In [None]:
import numpy as np
import numpy.random as rnd
import matplotlib.pyplot as plt
import itertools
from sklearn.metrics import confusion_matrix
from sklearn.metrics import classification_report
from sklearn.metrics import roc_curve


def plot(image):
    plt.figure()
    plt.imshow(image.reshape((32, 32))
               if image.shape[0] != 32 else image, cmap="gray")
    plt.show()


def plot_confusion_matrix(
    cm, classes, normalize=False, title="Confusion matrix", cmap=plt.cm.Blues
):
    """
    This function prints and plots the confusion matrix.
    Normalization can be applied by setting `normalize=True`.
    """
    if normalize:
        cm = cm.astype("float") / cm.sum(axis=1)[:, np.newaxis]
        print("Normalized confusion matrix")
    else:
        print("Confusion matrix, without normalization")

    fig = plt.figure(figsize=(6.5, 6.5))
    plt.imshow(cm, interpolation="none", cmap=cmap)
    plt.title(title)
    plt.colorbar(fraction=0.046, pad=0.04)
    tick_marks = np.arange(len(classes))
    plt.xticks(tick_marks, classes, rotation=45, ha="right")
    plt.yticks(tick_marks, classes)

    fmt = ".2f" if normalize else "d"
    thresh = cm.max() / 2.0
    for i, j in itertools.product(range(cm.shape[0]), range(cm.shape[1])):
        plt.text(
            j,
            i,
            format(cm[i, j], fmt),
            horizontalalignment="center",
            color="white" if cm[i, j] > thresh else "black",
        )

    plt.tight_layout()
    plt.ylabel("True label")
    plt.xlabel("Predicted label")
    # return fig


# Get data

In [None]:
import keras.datasets.cifar10 as cifar10

(Xtrain, ytrain), (Xtest, ytest) = cifar10.load_data()

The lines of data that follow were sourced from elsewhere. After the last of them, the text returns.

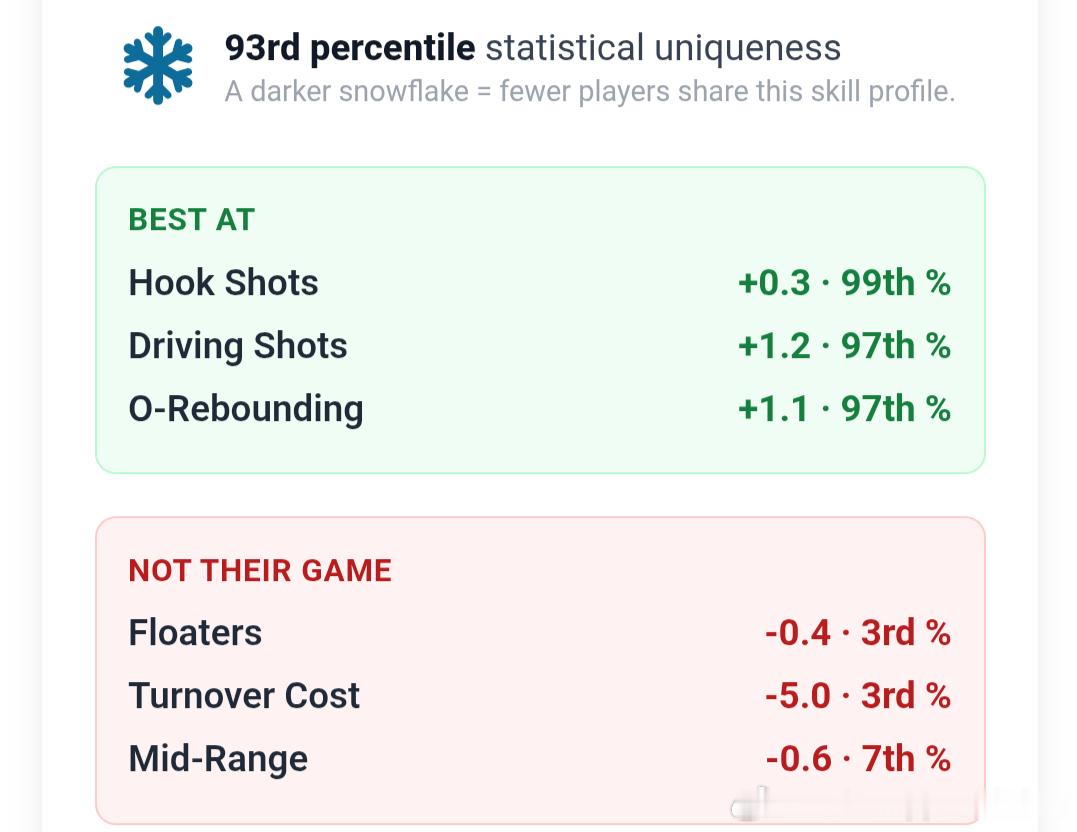Open the Turnover Cost row label
The height and width of the screenshot is (832, 1077).
[x=244, y=695]
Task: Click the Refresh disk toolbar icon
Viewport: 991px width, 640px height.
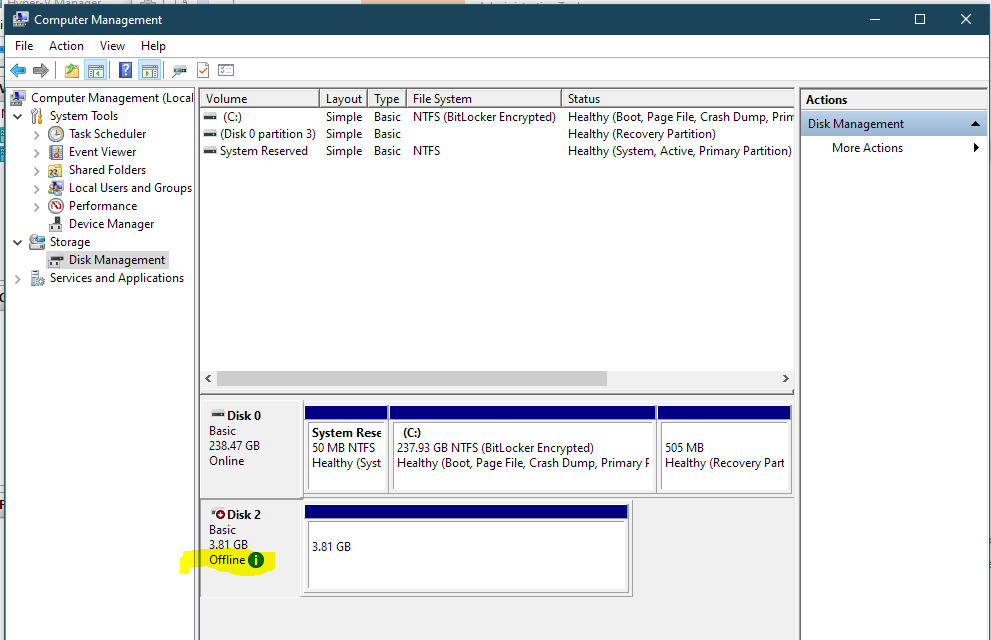Action: 180,70
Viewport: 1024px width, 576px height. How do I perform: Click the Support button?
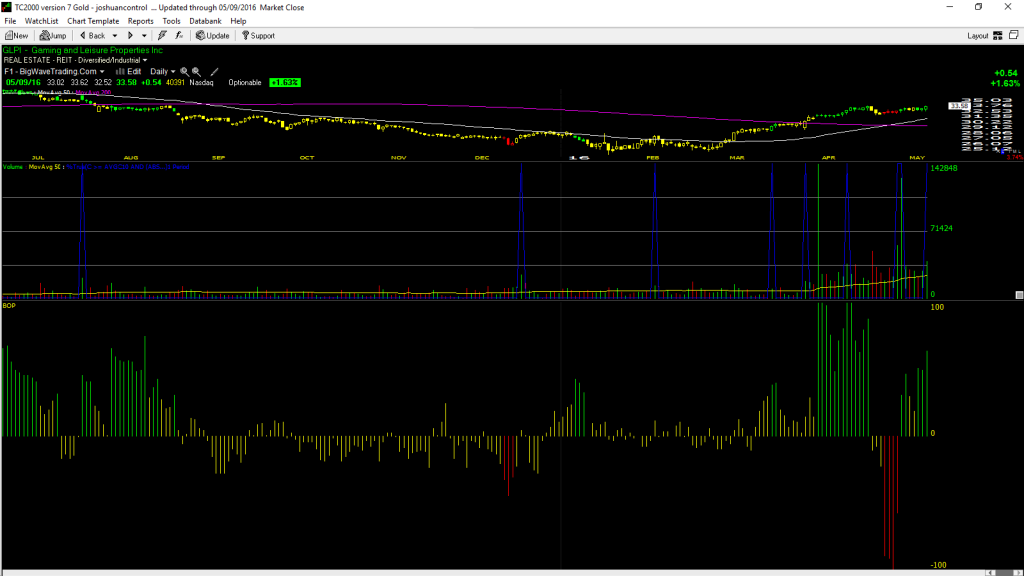258,36
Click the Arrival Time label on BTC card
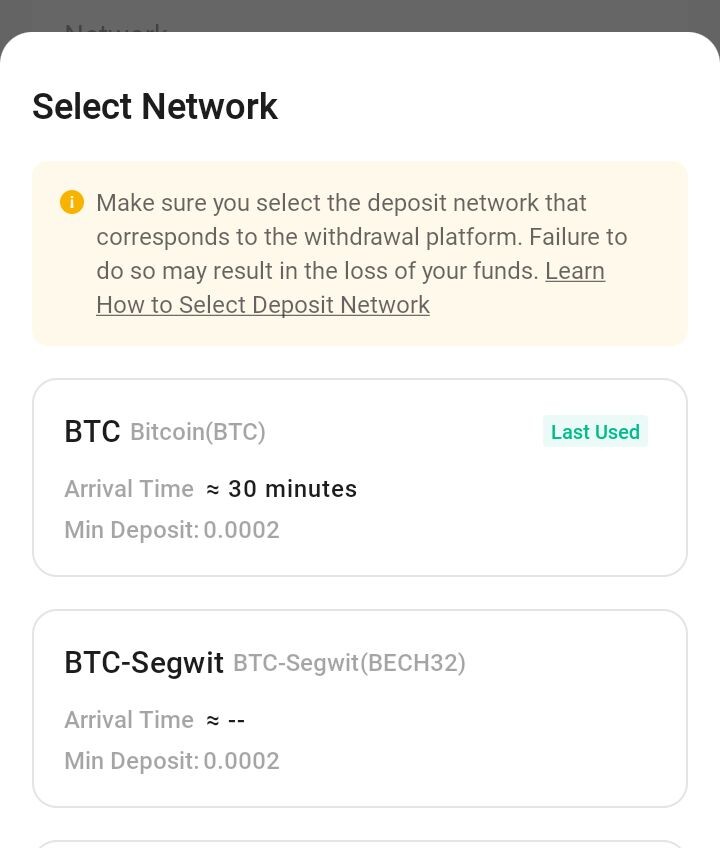This screenshot has width=720, height=857. pos(129,489)
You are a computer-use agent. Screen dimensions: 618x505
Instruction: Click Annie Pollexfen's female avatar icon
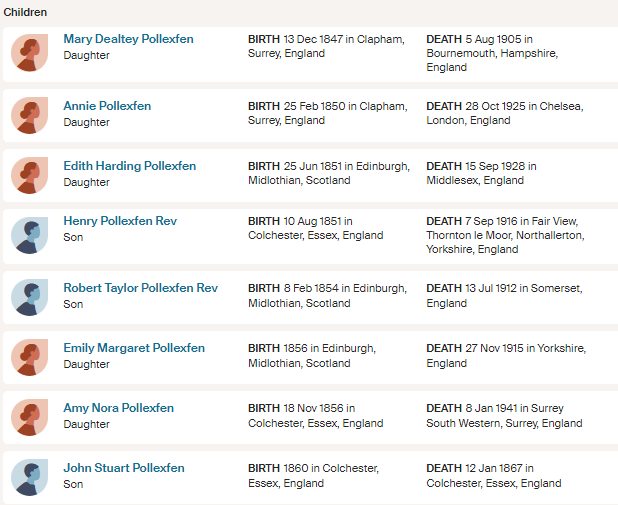(30, 114)
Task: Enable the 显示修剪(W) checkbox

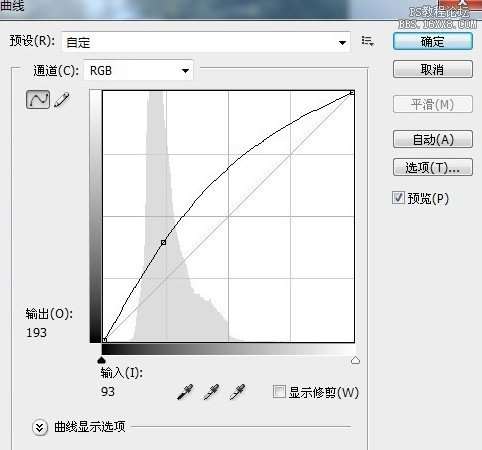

# Transform data into array from 1-col matrix
ytrain = ytrain.squeeze()
ytest = ytest.squeeze()

print(Xtrain.shape, ytrain.shape)
print(Xtest.shape, ytest.shape)


# Randomize train data and sort test data

In [None]:
idx = rnd.permutation(Xtrain.shape[0])
Xtrain = Xtrain[idx]
ytrain = ytrain[idx]

idx = np.argsort(ytest)
Xtest = Xtest[idx]
ytest = ytest[idx]


# Convert images to grayscale
We're converting the images to grayscale to improve the performance of the classification. We're expecting that the performance is worse than with colored images because there are some images that would be easier to classify according to color. For example, we would expect the model to identify the blue around the ship or the plane to better distiguish them from the others

In [None]:
from skimage import color

XtrainG = np.zeros((Xtrain.shape[0], 32, 32))
for i in range(Xtrain.shape[0]):
    XtrainG[i] = color.rgb2gray(Xtrain[i])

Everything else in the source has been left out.